- [Dataset extract]
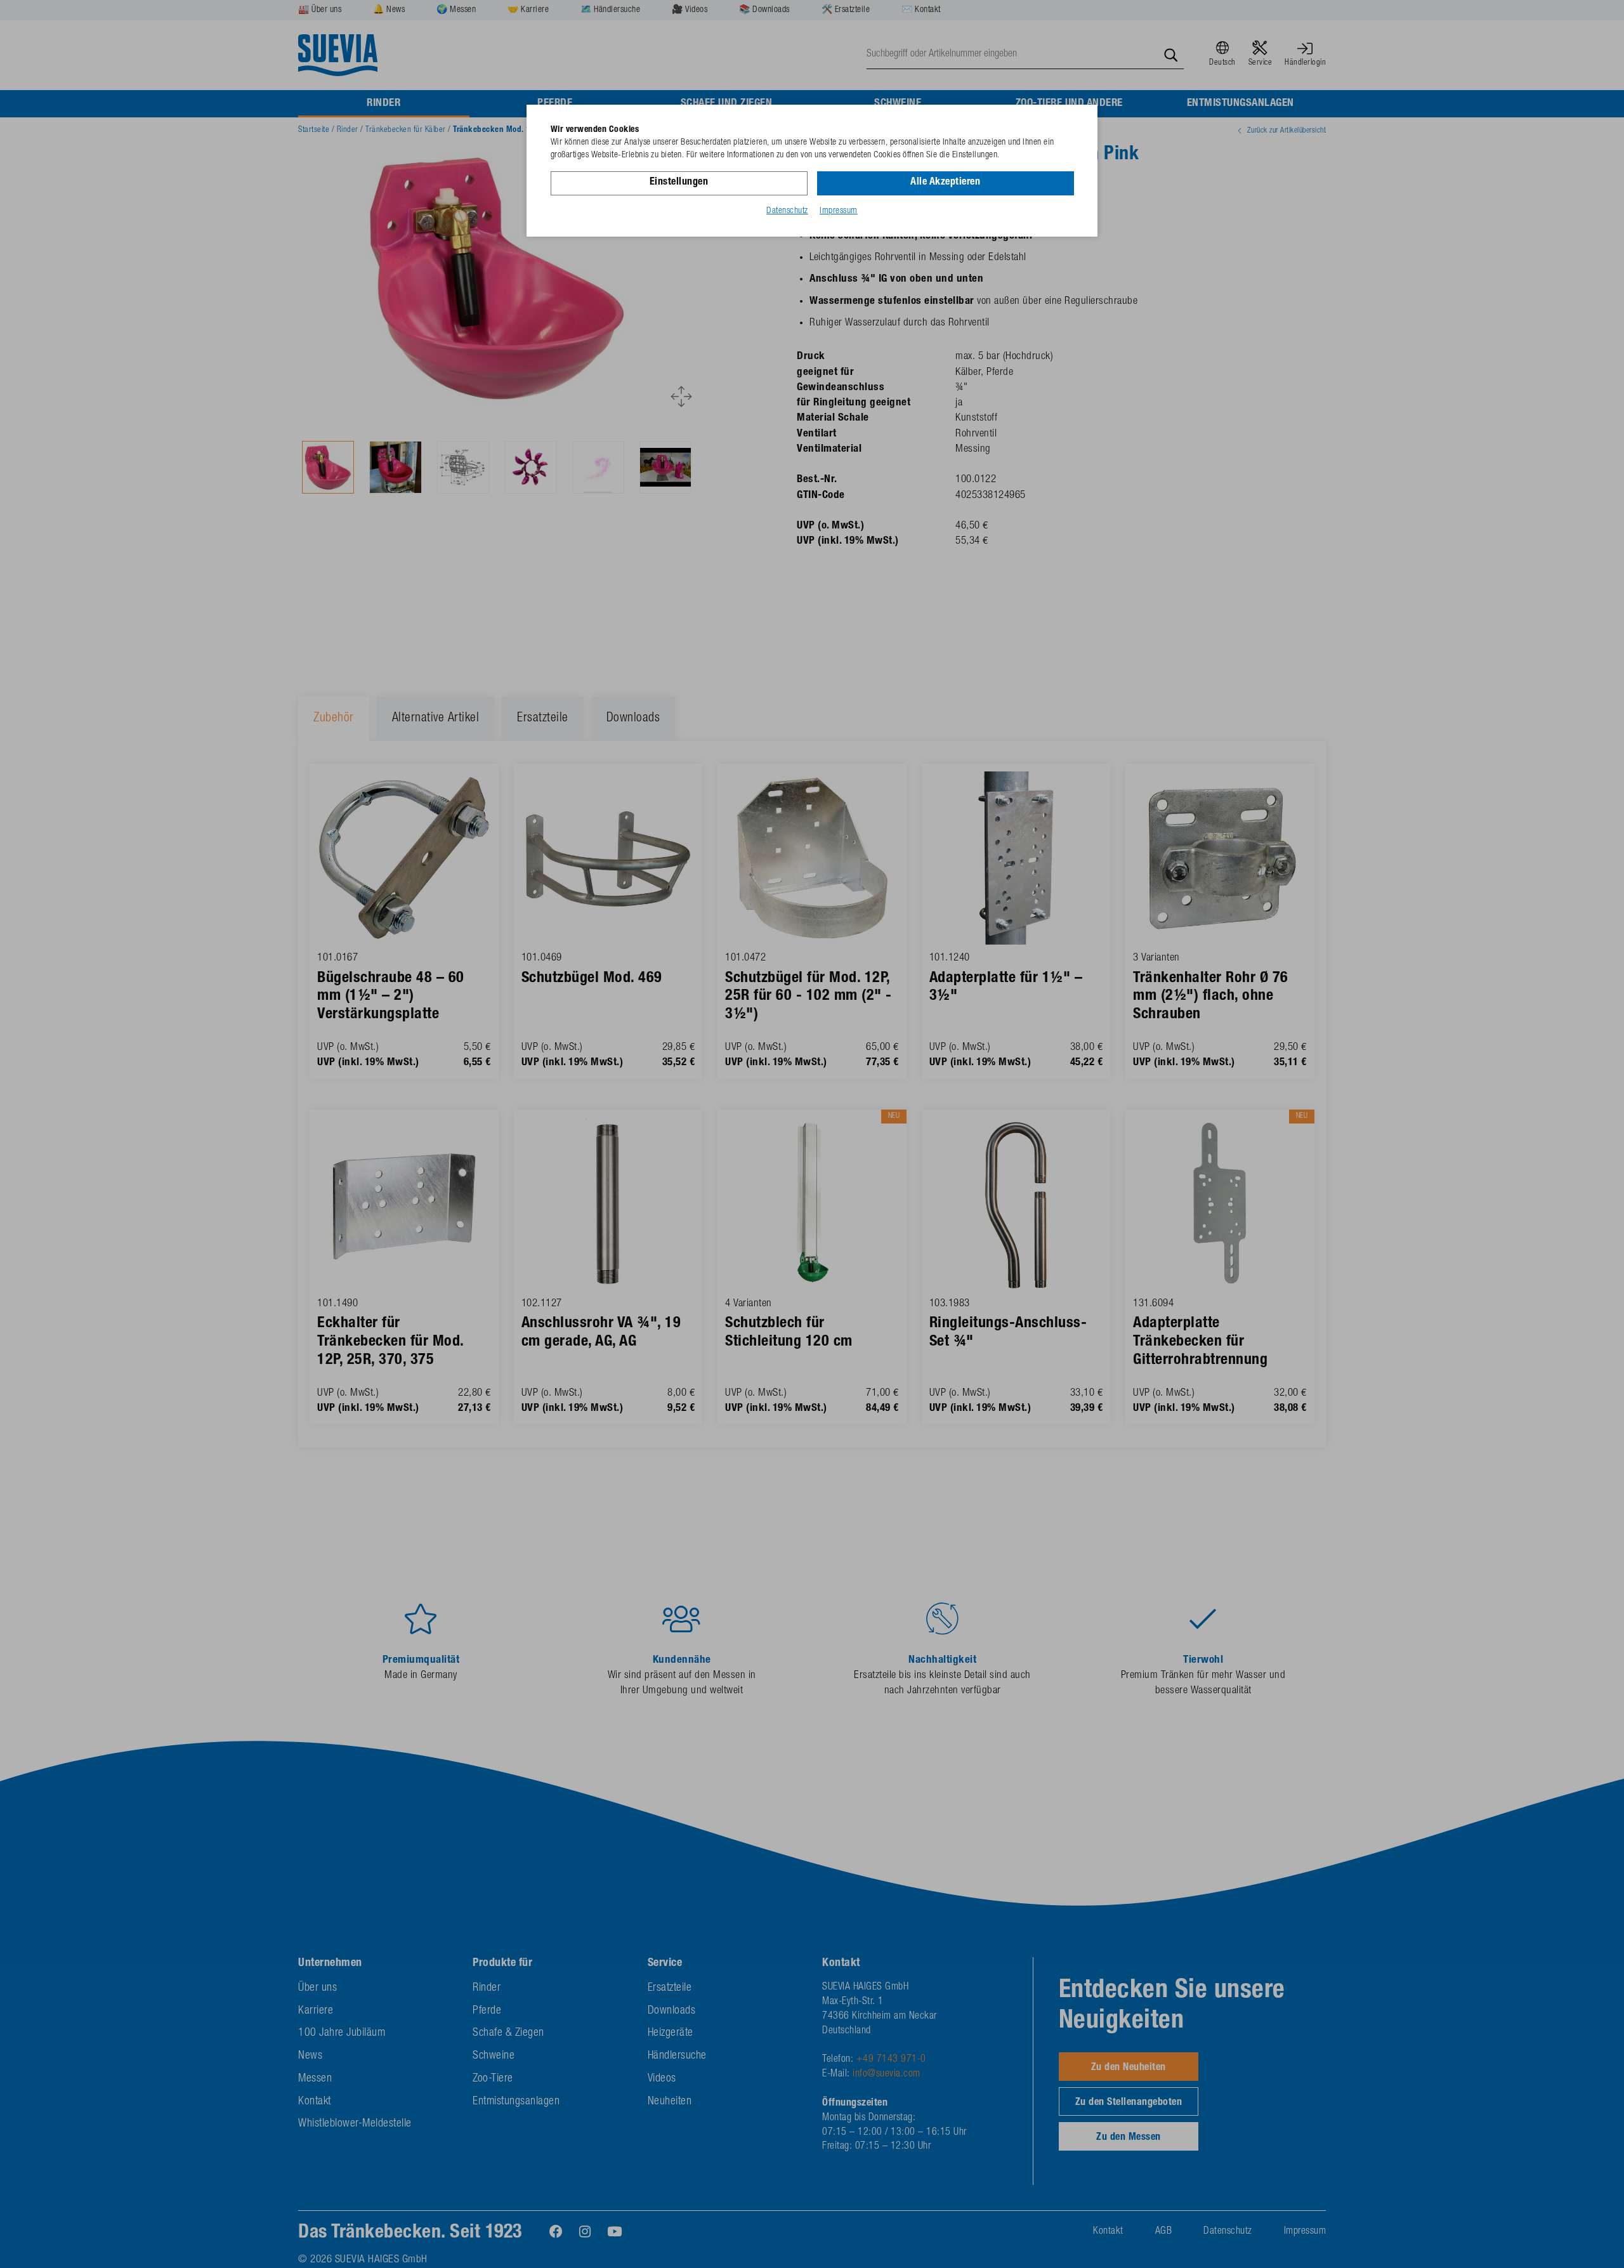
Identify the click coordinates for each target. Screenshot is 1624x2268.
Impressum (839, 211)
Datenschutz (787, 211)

==

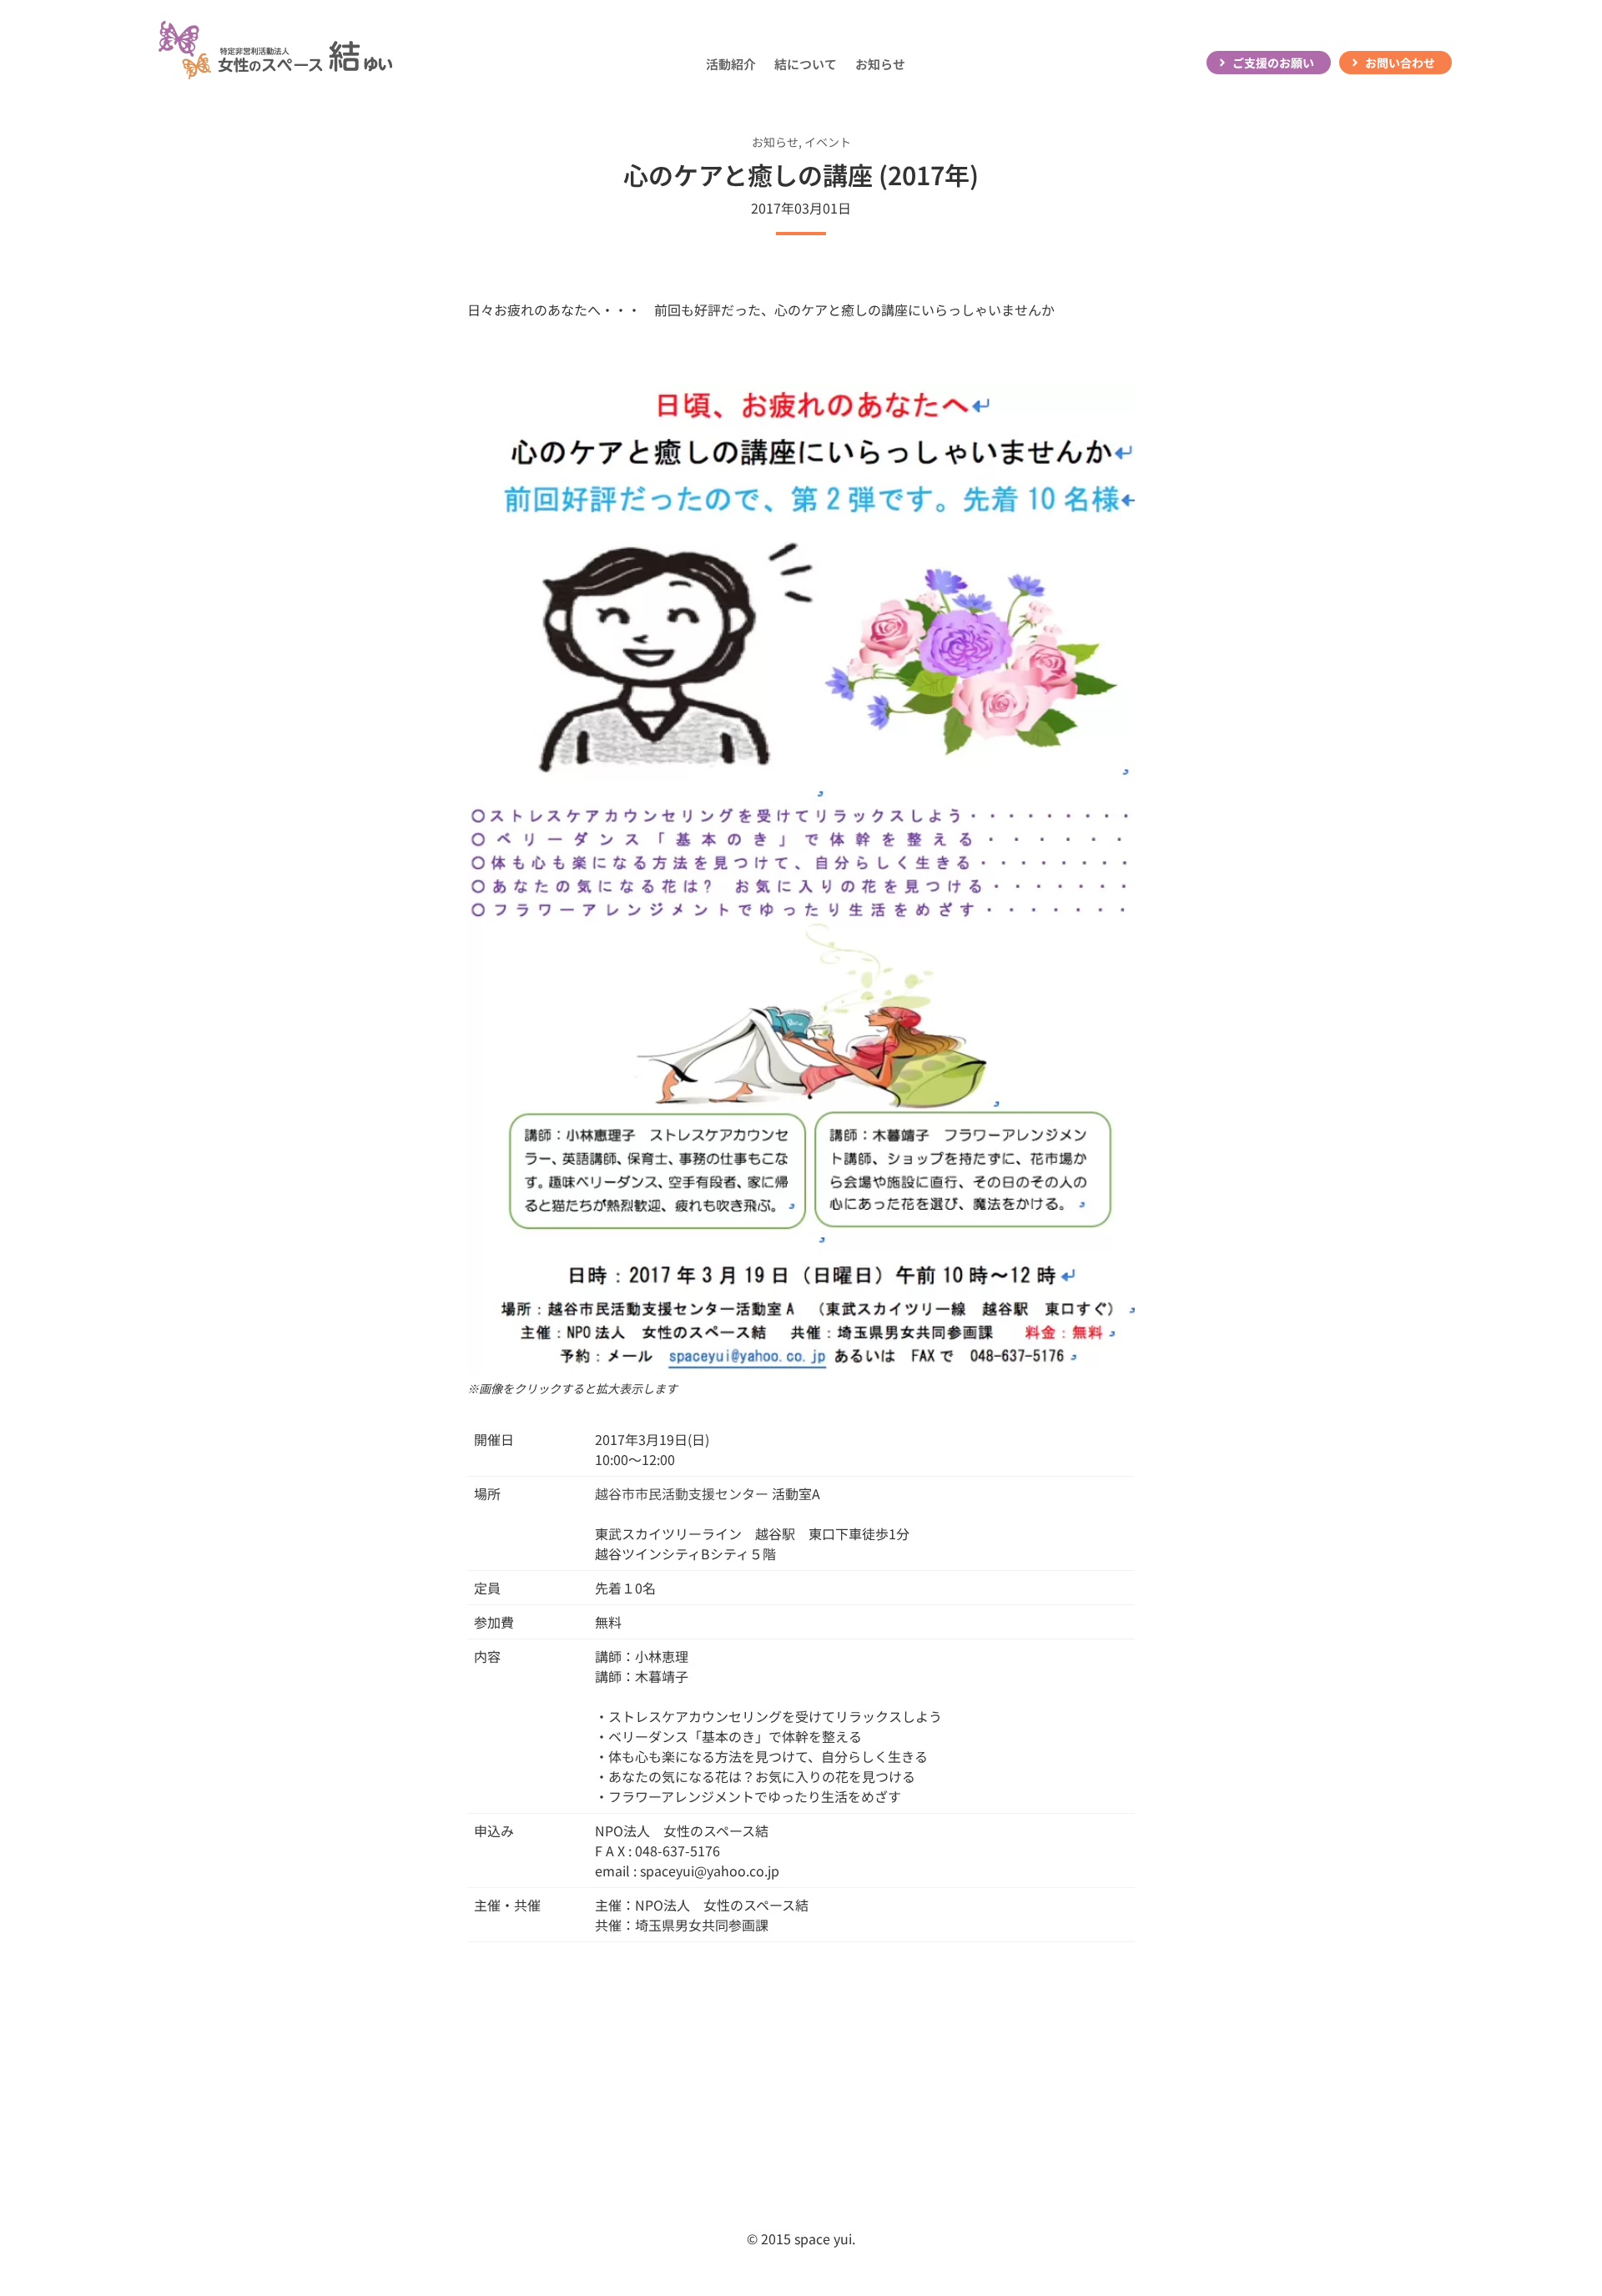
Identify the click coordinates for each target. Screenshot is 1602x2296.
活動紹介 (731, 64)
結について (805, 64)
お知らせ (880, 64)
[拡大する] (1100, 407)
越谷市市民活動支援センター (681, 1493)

- [What you are asked to do] Single out each line of the records above with the string "click" in it, and copy it.

- [Exercise output]
Identify the click coordinates for each target. Screenshot is 1624x2268.
Identify the click coordinates for each target. Screenshot is 1602x2296.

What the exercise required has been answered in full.